Tuesday, November 22, 2011

LOL - III

She was pleasantly surprised when she allowed herself to realize what a good time she was having, aimlessly chatting about all things she cared little for, probably just glad to be out and temporarily relieved from her mirror,  its inhabitants, and their inverted reproaches. She was somewhere in the midst of her third coke, already bored with the silly little straw, when she took the time to appraise her neighbors, despite the fact she had detected their attention a half an hour earlier. There were four of them she saw, catching two at a time with a pair of stolen glances. Typical Ammani guys she figured, laughing at the observation, knowing exactly what she was, what she thought but had not transcended. Fair was fair though, and she would manufacture enough intrigue to acknowledge them eventually, perhaps when she switched drinks and lost the straw and its lingering indictment of the lip gloss no one was supposed to notice.
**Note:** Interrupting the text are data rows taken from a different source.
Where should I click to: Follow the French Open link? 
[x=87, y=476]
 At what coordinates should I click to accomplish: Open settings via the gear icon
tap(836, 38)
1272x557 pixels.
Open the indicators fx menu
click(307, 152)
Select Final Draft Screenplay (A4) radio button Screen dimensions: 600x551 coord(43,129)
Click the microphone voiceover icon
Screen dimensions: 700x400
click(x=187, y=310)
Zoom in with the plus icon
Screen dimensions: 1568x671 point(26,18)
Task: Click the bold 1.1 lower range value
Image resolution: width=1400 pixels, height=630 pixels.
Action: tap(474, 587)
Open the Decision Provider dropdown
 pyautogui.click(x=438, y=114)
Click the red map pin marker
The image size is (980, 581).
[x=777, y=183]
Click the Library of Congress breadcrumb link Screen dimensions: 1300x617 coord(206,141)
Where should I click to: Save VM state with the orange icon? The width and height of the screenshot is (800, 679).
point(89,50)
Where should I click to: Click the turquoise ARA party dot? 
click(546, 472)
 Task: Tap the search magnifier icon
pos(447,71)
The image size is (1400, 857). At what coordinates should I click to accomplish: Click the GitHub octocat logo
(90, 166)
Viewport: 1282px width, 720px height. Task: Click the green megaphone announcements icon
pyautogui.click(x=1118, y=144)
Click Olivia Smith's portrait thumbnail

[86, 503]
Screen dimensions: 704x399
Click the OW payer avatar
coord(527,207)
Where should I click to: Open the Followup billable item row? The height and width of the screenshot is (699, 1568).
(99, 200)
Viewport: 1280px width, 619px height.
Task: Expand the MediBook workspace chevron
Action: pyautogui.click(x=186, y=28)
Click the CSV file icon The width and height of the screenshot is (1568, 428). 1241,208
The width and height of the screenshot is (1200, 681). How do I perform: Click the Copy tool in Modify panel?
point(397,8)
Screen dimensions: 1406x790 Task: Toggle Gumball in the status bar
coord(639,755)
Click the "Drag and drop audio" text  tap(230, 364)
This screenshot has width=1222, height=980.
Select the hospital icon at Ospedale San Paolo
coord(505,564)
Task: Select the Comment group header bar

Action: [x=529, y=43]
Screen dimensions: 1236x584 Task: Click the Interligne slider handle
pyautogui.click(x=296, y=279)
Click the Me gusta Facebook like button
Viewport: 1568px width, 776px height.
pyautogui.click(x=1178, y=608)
Yes there were four of them, and they seemed to be having a good time, judging by their volume and a steady diet of hand-slapping and alternating looks of mock indignation. They were silly, but they were having fun - she always admired that about men and boys, the closeness they shared. Given half a chance, they would be off playing at some sort of game, jostling and prodding each other, secure in the knowledge that once the activity was over, once they disbanded, there would be no betrayals, no shifting of alliances, no temporary yet vicious subdivisions of the clan.  Her thoughts returning to her friends, their loyalty, there were times she really wished she was a man.
She picked up her tea (it was time to change tactics) and slid back a few inches in her chair, far enough for the taller of her two friends to provide just enough cover for her to survey the nearby table and its occupants.  There wasn't an immediate point to this impending exercise, more than the dispassionate intercourse of the residue of boredom and a little bit of pain. This wasn't a Western cafe, there would be no prolonged flirting, no eventual awkward interchange, no feigned reluctance over the acceptance of a phone number hastily scribbled on a bordered napkin, bisecting the damp ring of his last drink. She wasn't sure what she was thinking other than she had seen too many movies.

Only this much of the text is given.